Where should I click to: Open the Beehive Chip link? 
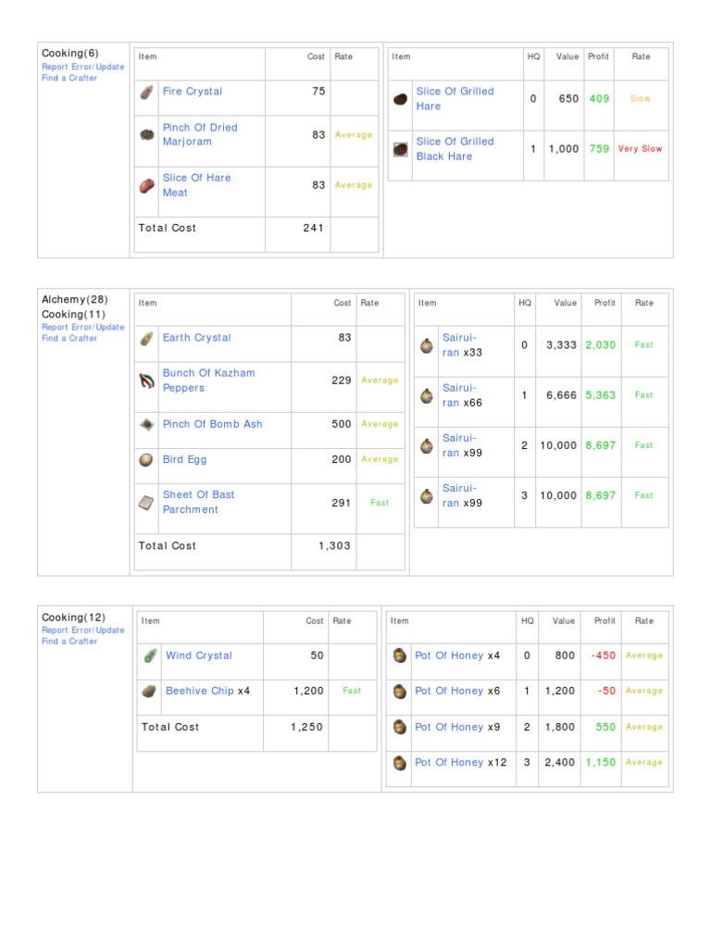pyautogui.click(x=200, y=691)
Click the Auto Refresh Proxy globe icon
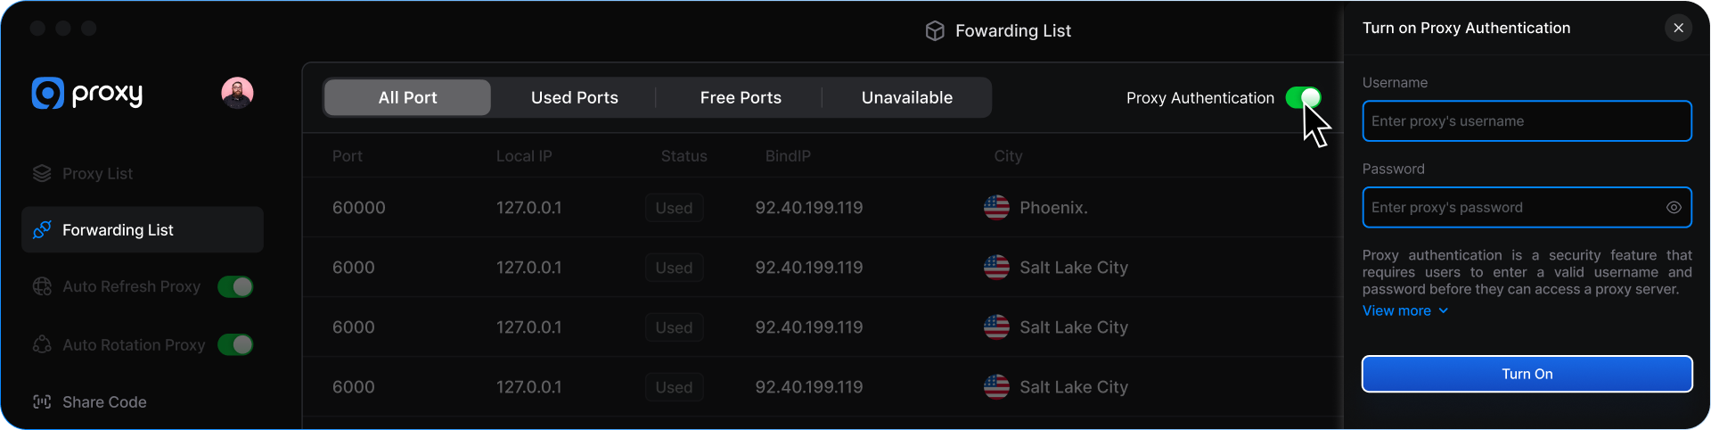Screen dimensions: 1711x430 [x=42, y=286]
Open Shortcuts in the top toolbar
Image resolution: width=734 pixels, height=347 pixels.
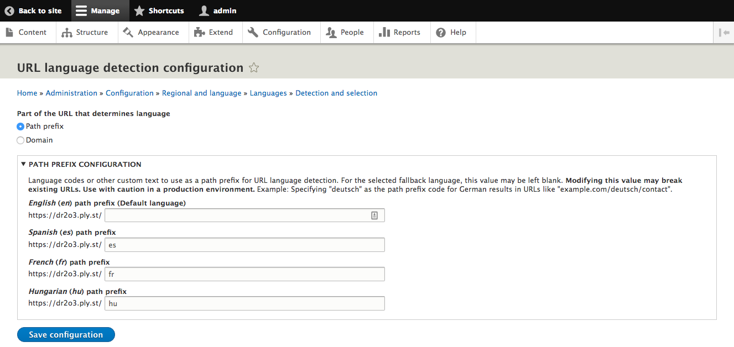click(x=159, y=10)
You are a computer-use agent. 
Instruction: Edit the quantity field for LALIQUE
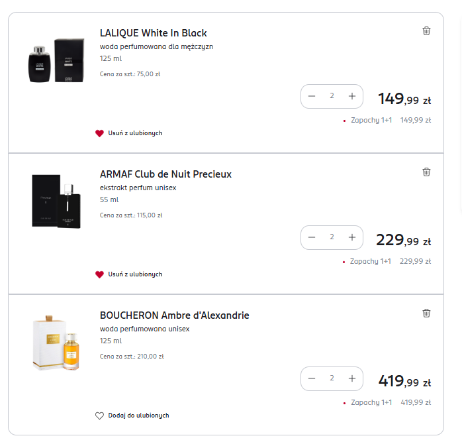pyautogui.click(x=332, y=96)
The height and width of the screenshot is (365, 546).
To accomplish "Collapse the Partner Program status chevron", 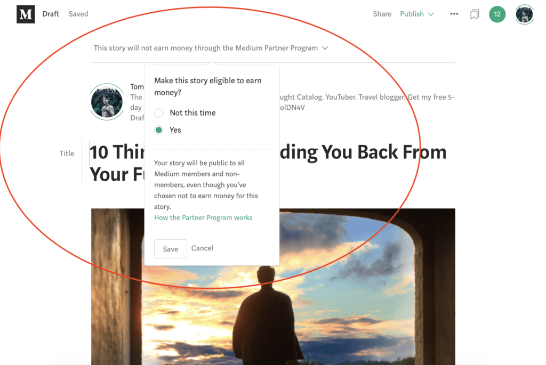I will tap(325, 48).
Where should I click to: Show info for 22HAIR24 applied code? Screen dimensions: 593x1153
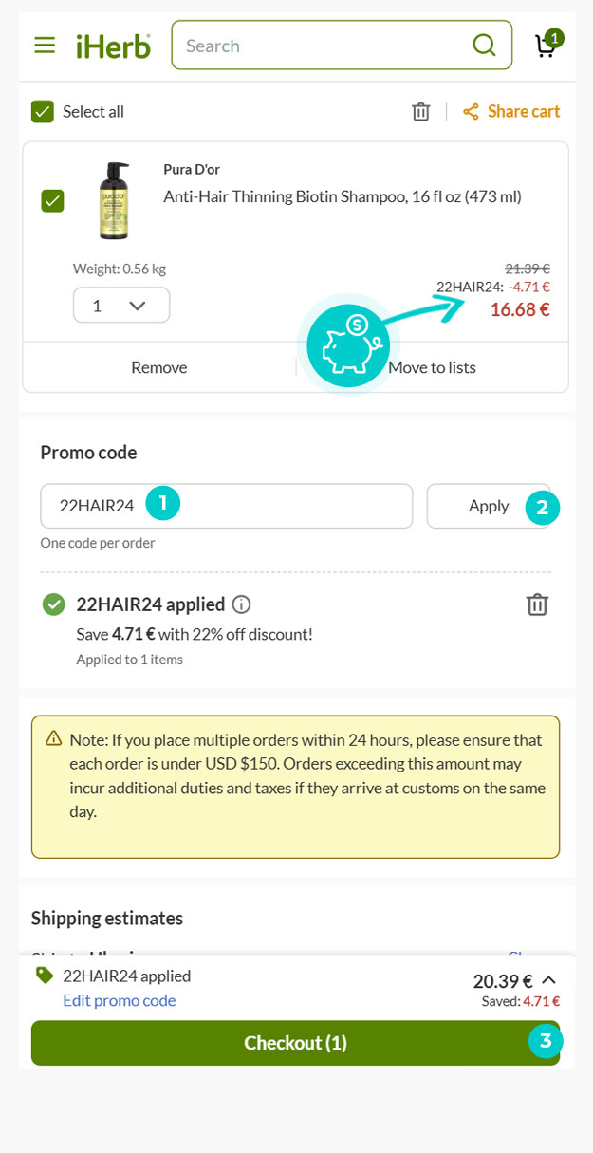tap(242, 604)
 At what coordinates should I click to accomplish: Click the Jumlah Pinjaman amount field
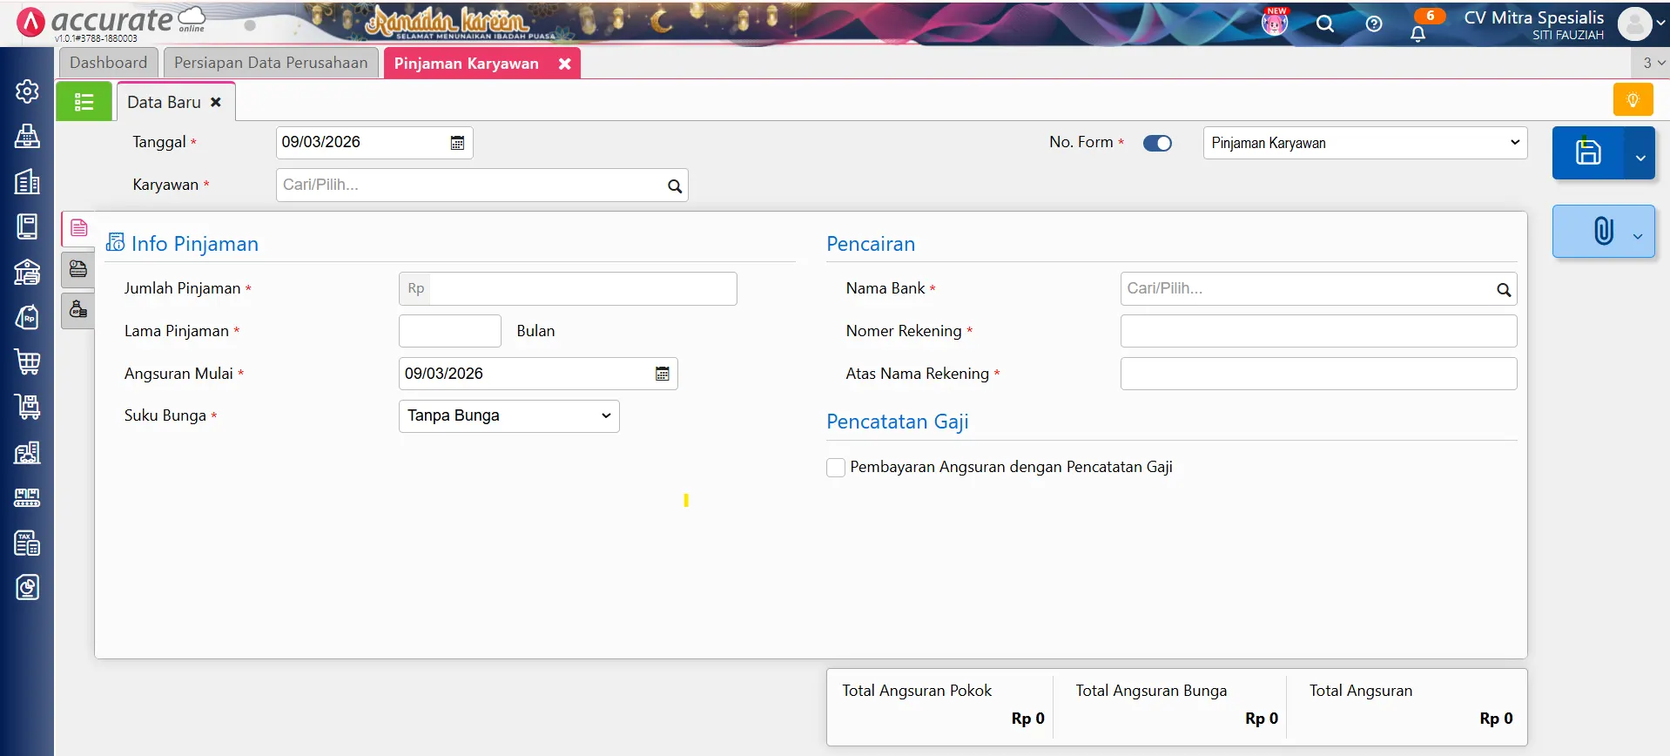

**BRIEF:** Exactly the lines from the one holding "Where should I click to: Show" through the last line of the entries, both included, are to be duplicated; leave the pictures out.

**SOLUTION FOR THIS PROBLEM:**
Where should I click to: Show info for 22HAIR24 applied code? Screen dimensions: 593x1153
tap(242, 604)
 At what coordinates should I click to accomplish: Click the Jumlah Pinjaman amount field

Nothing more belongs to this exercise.